* _Your instructions_:
Copy out all lines in the data below containing the string "Select".

* _Working data_:
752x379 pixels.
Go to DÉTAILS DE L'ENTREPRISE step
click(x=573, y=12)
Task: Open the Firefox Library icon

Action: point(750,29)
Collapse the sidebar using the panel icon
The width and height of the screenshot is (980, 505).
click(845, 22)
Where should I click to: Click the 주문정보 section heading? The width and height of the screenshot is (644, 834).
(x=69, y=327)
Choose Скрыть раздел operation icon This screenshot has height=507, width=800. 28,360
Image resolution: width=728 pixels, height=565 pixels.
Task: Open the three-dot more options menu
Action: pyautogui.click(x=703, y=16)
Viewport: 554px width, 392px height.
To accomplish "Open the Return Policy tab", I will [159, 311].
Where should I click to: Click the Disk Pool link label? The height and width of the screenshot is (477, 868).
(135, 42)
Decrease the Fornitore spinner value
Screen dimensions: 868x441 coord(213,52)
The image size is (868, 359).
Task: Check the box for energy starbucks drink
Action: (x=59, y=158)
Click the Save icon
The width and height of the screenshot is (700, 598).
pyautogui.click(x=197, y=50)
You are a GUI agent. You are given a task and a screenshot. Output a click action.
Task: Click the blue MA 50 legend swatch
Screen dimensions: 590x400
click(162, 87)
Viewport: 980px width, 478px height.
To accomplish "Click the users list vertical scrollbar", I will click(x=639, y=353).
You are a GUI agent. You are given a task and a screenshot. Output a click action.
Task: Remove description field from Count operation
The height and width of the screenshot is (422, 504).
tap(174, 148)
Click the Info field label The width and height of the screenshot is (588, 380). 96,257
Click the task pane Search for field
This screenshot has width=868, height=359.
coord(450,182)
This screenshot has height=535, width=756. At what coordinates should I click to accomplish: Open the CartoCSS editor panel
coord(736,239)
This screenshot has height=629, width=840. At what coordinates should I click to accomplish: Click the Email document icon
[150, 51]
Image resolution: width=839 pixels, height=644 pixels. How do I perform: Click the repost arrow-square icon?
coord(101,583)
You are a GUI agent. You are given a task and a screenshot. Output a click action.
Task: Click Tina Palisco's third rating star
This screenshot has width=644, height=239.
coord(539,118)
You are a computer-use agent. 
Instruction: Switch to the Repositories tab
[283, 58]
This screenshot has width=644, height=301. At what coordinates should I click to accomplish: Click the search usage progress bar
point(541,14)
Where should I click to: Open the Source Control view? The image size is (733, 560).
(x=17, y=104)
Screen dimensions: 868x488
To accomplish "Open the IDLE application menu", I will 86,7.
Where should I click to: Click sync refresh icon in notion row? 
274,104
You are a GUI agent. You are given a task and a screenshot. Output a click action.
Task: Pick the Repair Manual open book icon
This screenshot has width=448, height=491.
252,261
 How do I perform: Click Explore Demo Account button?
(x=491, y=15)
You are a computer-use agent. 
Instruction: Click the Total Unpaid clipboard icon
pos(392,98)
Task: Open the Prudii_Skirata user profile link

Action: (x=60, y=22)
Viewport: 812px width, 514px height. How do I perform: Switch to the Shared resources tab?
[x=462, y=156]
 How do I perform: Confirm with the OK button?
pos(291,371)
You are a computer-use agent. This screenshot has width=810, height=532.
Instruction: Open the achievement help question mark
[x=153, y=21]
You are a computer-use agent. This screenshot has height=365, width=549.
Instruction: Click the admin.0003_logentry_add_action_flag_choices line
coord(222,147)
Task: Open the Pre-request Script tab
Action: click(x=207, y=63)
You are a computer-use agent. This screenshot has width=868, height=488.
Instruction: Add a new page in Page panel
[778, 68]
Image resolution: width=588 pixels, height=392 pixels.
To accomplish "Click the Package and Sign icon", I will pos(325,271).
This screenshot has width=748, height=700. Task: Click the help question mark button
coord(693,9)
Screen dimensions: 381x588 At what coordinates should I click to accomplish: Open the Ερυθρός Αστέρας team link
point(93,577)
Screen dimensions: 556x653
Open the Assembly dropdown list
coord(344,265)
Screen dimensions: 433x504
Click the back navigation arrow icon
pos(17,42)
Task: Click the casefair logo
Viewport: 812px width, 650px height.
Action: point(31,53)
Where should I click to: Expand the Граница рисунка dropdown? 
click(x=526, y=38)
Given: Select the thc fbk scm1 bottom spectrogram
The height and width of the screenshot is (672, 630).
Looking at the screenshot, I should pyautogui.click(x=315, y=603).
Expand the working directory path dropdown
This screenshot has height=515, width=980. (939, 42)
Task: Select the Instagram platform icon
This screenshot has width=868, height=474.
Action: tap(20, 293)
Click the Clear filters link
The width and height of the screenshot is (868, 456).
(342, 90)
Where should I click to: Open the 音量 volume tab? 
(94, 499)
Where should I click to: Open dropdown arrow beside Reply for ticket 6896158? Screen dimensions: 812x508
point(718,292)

* _Answer for this exercise_:
Given: Select the thc fbk scm1 bottom spectrogram
Task: Select the Instagram platform icon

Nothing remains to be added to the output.